La Audiencia Provincial de Madrid ha archivado la causa abierta contra el Real Madrid y el administrador único de la sociedad gestora del estadio Santiago Bernabéu por los ruidos generados durante los conciertos celebrados entre abril y septiembre de 2024, al estimar los recursos presentados contra la decisión judicial que proponía llevar el caso a juicio.
Según la sentencia, la Sección Tercera de la Audiencia estima los recursos formulados por José Ángel Sánchez Periáñez y por Real Madrid Estadio S. L., recursos a los que se adhirió el Ministerio Fiscal, acordando el sobreseimiento libre respecto de ambos.
La resolución revoca así el auto dictado en enero por la jueza instructora, que apreciaba indicios de un presunto delito contra el medio ambiente derivado de la celebración de conciertos en el estadio Santiago Bernabéu y proponía continuar el procedimiento por los trámites del procedimiento abreviado.
La Audiencia Provincial concluye que ni la sociedad gestora del estadio ni su directivo tenían el “dominio del hecho” sobre las emisiones acústicas producidas durante los espectáculos musicales.
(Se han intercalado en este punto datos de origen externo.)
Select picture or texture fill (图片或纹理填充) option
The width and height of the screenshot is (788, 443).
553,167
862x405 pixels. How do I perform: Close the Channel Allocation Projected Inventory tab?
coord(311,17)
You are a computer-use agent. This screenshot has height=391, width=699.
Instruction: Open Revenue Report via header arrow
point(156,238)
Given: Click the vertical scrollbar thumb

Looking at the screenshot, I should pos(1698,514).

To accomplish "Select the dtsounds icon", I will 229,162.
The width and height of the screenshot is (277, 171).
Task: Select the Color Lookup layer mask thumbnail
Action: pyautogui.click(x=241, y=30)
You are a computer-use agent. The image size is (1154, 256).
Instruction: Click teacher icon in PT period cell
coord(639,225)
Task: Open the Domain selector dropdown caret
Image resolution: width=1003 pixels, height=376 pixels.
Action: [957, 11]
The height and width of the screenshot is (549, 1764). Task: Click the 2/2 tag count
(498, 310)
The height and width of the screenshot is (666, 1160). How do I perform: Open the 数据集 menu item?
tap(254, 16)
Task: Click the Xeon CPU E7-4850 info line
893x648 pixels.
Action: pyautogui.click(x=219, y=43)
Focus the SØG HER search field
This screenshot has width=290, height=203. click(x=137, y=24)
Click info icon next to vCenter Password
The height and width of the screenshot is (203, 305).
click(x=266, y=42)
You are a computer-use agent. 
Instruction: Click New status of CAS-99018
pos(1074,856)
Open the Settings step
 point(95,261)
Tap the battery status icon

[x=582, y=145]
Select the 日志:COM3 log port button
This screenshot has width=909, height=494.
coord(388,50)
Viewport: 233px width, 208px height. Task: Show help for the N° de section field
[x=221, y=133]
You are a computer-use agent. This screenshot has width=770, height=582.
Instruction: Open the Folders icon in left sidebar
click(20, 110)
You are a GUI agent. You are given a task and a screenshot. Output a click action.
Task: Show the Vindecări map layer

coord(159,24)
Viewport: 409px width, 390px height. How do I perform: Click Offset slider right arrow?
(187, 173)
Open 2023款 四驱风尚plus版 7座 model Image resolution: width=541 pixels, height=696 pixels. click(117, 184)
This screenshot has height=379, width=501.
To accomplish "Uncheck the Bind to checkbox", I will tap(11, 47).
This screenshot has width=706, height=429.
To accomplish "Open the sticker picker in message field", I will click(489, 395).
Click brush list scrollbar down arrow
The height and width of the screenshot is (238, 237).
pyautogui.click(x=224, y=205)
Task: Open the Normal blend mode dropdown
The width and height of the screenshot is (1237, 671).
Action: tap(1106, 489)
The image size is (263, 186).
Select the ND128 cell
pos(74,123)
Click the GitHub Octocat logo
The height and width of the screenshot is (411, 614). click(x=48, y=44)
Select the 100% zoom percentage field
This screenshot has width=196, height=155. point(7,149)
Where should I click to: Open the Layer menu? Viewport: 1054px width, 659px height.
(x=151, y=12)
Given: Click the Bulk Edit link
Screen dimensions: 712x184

Los magistrados sostienen que la responsabilidad sobre el volumen del sonido y el cumplimiento de los límites acústicos correspondía exclusivamente a las empresas promotoras encargadas de organizar y ejecutar cada concierto.
Según la resolución, la actuación de Real Madrid Estadio se limitó a la cesión del recinto mediante contrato de alquiler, sin intervenir en la producción técnica de los eventos ni en la gestión del sonido.
El tribunal añade que eran las promotoras quienes debían adaptar cada espectáculo a las condiciones acústicas del estadio y cumplir la normativa medioambiental vigente.
Asimismo, rechaza la tesis sostenida por la acusación particular y parte de la Fiscalía, que atribuían al club y a José Ángel Sánchez una responsabilidad indirecta por permitir conciertos en un recinto presuntamente carente de aislamiento acústico suficiente.
Los magistrados consideran que esa conducta no encaja en el tipo penal de contaminación acústica y recuerdan que el Derecho Penal debe reservarse para los ataques más graves al medio ambiente.
En este sentido, subrayan que una mera infracción administrativa no basta para fundamentar una condena penal.
La resolución también descarta una posible responsabilidad por omisión. La Audiencia entiende que Real Madrid Estadio y José Ángel Sánchez no tenían obligación legal ni contractual de controlar las emisiones acústicas al exterior del estadio una vez cedido el recinto a las promotoras.
El enfado de los vecinos del estadio del Real Madrid
La querella presentada por los vecinos sostenía que los conciertos celebrados tras la remodelación del Santiago Bernabéu constituían un delito medioambiental, al haberse superado desde el primer evento los límites de ruido fijados por la normativa municipal sin haberse adoptado medidas correctoras suficientes.
Los querellantes afirmaban además que tanto el alcalde de Madrid como el delegado de Urbanismo conocían la situación y la toleraban, incurriendo, según denunciaban, en “una dejación inconcebible” de su obligación de proteger los derechos de los vecinos.
En la documentación aportada al procedimiento, la asociación vecinal señalaba que la licencia concedida en 2019 para las obras de remodelación del estadio no contemplaba usos distintos a la celebración de partidos de fútbol, por lo que entendían que la organización de conciertos requería autorizaciones específicas para cada evento.
La querella incorporaba también un listado de conciertos celebrados desde abril de 2024 y sostenía que el sonido producido incumplía las condiciones de la licencia urbanística, que obligaba a adoptar medidas de insonorización.
Asimismo, los vecinos denunciaban que el propietario del estadio no había realizado estudios preventivos sobre la emisión de ruidos durante los eventos y recordaban que el Ayuntamiento había recibido numerosas denuncias por “ruido insoportable”.
Para respaldar sus afirmaciones, aportaron informes periciales de ingeniería acústica que reflejarían la superación de los niveles máximos permitidos por la normativa.